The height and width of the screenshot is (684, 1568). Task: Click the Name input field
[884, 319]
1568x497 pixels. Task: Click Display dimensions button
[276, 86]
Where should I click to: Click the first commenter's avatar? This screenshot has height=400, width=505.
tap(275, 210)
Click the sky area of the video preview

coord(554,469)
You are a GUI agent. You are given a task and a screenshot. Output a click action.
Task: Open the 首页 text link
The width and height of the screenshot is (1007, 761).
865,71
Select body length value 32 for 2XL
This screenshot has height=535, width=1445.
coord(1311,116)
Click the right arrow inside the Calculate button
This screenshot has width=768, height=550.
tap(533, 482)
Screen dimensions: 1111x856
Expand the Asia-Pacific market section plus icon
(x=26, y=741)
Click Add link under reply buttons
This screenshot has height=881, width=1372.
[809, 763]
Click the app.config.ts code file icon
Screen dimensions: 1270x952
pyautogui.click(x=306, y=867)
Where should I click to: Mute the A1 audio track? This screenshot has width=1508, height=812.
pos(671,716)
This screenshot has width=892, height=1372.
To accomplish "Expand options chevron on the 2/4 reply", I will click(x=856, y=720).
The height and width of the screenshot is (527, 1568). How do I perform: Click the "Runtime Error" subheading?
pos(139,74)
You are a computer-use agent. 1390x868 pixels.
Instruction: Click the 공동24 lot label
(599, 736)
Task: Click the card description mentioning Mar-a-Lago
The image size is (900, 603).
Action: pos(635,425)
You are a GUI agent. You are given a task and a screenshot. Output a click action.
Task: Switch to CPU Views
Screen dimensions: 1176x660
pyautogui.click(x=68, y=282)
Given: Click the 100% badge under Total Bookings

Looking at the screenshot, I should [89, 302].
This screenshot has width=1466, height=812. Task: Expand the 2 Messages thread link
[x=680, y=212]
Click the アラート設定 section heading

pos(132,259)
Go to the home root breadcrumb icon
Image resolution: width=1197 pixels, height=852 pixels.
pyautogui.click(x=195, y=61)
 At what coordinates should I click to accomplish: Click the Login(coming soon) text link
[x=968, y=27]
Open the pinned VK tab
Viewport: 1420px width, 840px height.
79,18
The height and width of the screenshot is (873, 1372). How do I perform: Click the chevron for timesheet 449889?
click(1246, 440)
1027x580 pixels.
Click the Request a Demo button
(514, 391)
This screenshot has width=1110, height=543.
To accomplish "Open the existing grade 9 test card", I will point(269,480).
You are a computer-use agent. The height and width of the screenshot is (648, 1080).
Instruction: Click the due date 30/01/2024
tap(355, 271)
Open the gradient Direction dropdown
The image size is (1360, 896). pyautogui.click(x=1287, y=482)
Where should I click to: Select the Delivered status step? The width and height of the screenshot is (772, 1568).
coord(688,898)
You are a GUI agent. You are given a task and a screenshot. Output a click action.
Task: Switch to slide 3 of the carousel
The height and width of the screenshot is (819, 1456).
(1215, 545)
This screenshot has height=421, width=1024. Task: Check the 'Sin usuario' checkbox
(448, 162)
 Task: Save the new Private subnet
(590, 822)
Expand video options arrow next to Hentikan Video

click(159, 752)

+++

- [TASK TO CARRY OUT] Copy the rows word for word, from the line containing "Where should I click to: Click" through the line containing "will click(x=856, y=720).", including both of those lines.

- [ANSWER IN FULL]
Where should I click to: Click the first commenter's avatar? This screenshot has height=400, width=505.
tap(275, 210)
Click the sky area of the video preview

coord(554,469)
You are a GUI agent. You are given a task and a screenshot. Output a click action.
Task: Open the 首页 text link
The width and height of the screenshot is (1007, 761).
865,71
Select body length value 32 for 2XL
This screenshot has height=535, width=1445.
coord(1311,116)
Click the right arrow inside the Calculate button
This screenshot has width=768, height=550.
tap(533, 482)
Screen dimensions: 1111x856
Expand the Asia-Pacific market section plus icon
(x=26, y=741)
Click Add link under reply buttons
This screenshot has height=881, width=1372.
[809, 763]
Click the app.config.ts code file icon
Screen dimensions: 1270x952
pyautogui.click(x=306, y=867)
Where should I click to: Mute the A1 audio track? This screenshot has width=1508, height=812.
pos(671,716)
This screenshot has width=892, height=1372.
To accomplish "Expand options chevron on the 2/4 reply", I will click(x=856, y=720).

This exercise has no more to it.